Em contrapartida, necessitamos de espaços públicos que permitam formas de socialização e apropriação. Esse talvez seja a principal doença de que padecem as nossas cidades.

images-620x282Parece que a chave para o futuro das cidades encontra-se no passado. Faz-se necessário voltar a valorizar a rua e a escala humana. É imprescindível para a cidade de hoje abranger mais uma função além das quatro previstas pela Carta de Atenas, habitar, trabalhar, circular e recrear: a de vivenciar.

Carecemos de projetos de intervenção urbana condizentes, que estimulem o pleno uso do espaço público, favorecendo a vida urbana contemporânea. Necessitamos de qualidade espacial, mobiliário urbano adequado, projetos mais cuidadosos com a acessibilidade, caminhabilidade, com passeios adequados, bicicletários, paisagismo, etc. Elementos que possibilitariam viver plenamente a cidade do século XXI, e não apenas circular por ela.
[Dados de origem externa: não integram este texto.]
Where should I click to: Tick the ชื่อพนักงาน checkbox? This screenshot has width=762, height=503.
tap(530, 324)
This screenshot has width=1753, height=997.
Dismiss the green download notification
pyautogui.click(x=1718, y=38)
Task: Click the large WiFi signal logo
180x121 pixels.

Voltar a andar a pé não significa um retrocesso. Pelo contrário, é passeando a pé que o indivíduo encontra-se inteiramente livre para observar as coisas da maneira que lhe interessa, com total tranquilidade e captando a paisagem e vivenciando a cidade. O caminhar proporciona olhares múltiplos geradores de experiências que são absorvidas de acordo com as necessidades e os desejos do caminhante. Sem contar nas possíveis trocas sociais que a rua possibilita.
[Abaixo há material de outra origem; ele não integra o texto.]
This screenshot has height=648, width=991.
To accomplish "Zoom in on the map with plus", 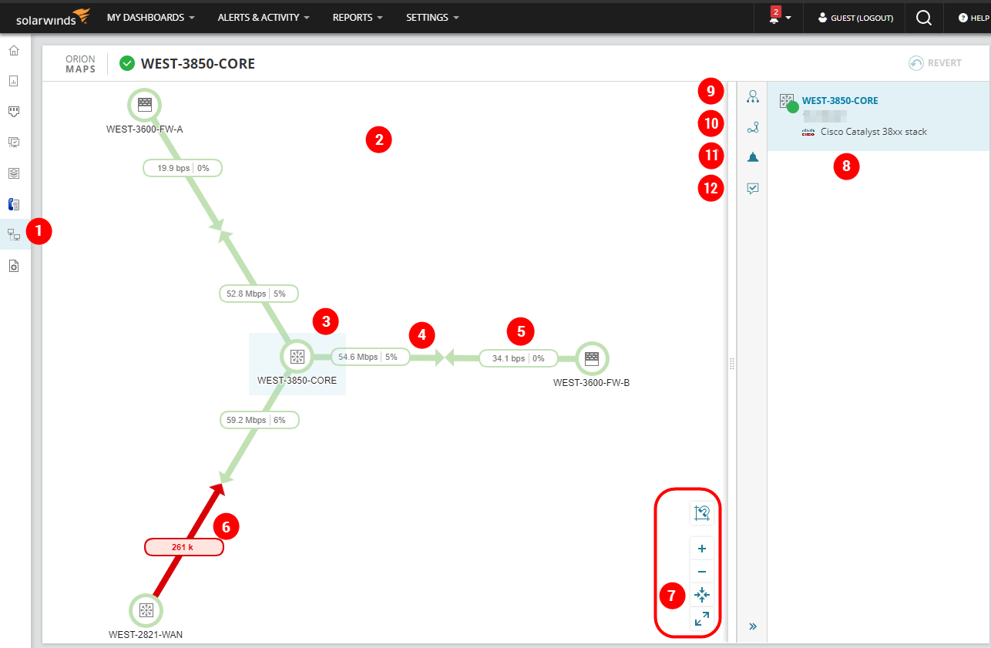I will [x=701, y=549].
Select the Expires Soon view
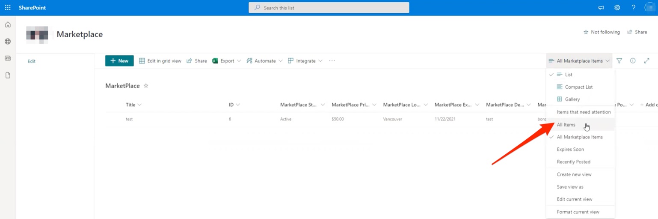 point(570,150)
Permitir novas formas de socialização urbana também é um elemento fundamental nas cidades do futuro. E para isso, torna-se necessário voltar a valorizar a rua para o pedestre e considerá-las um dos espaços primordiais da vida pública. Nesse sentido, Jacobs (2009), defende que os espaços públicos, em espacial as ruas, continuam simbolizando e exercendo um papel fundamental como o espaço mais facilmente acessível, para encontrar pessoas e para participar da vida pública. Gehl (1989, p.17, apud SILVA, 2011) também enfatiza que o espaço público é o mais fácil de ir. “É o lugar onde você não precisa conhecer ninguém, ou fazer nada em particular, exceto estar lá”. Para ele, “a rua é o maior palco da cidade e o mais usado. Nenhuma outra instalação poderá oferecer as oportunidades e prazeres para um número tão grande de pessoas, do jovem ao velho”.

A cidade tem como função básica atender às necessidades humanas de sociabilidade, provendo espaços para o desfrute da presença de outros seres humanos, de conhecer, observar, cumprimentar e conversar. Os projetos de revitalização devem proporcionar aos usuários, oportunidades de encontro, de contatos sociais com pessoas diferentes. Além disso, outras atividades opcionais podem acontecem, já que a rua possibilita e a situação convida as pessoas a parar, comer, brincar… Enfim, interagir. O planejamento urbano deve encarar a rua como um lugar possível de estar, descansar e não somente de circular e conectar os quarteirões.

JACOBS, Jane. Morte e vida de grandes cidades. 2.ed São Paulo (SP): WMF M. Fontes, 2009.

SILVA, Fernanda Cortez. Mobilidade urbana em Maceió/AL: A bicicleta como meio de reforçar a escala humana da cidade. Dissertação de Mestrado do Programa de Pós-Graduação em Urbanismo, História e Arquitetura da cidade, da Universidade Federal de Santa Catarina. Florianópolis, 2011.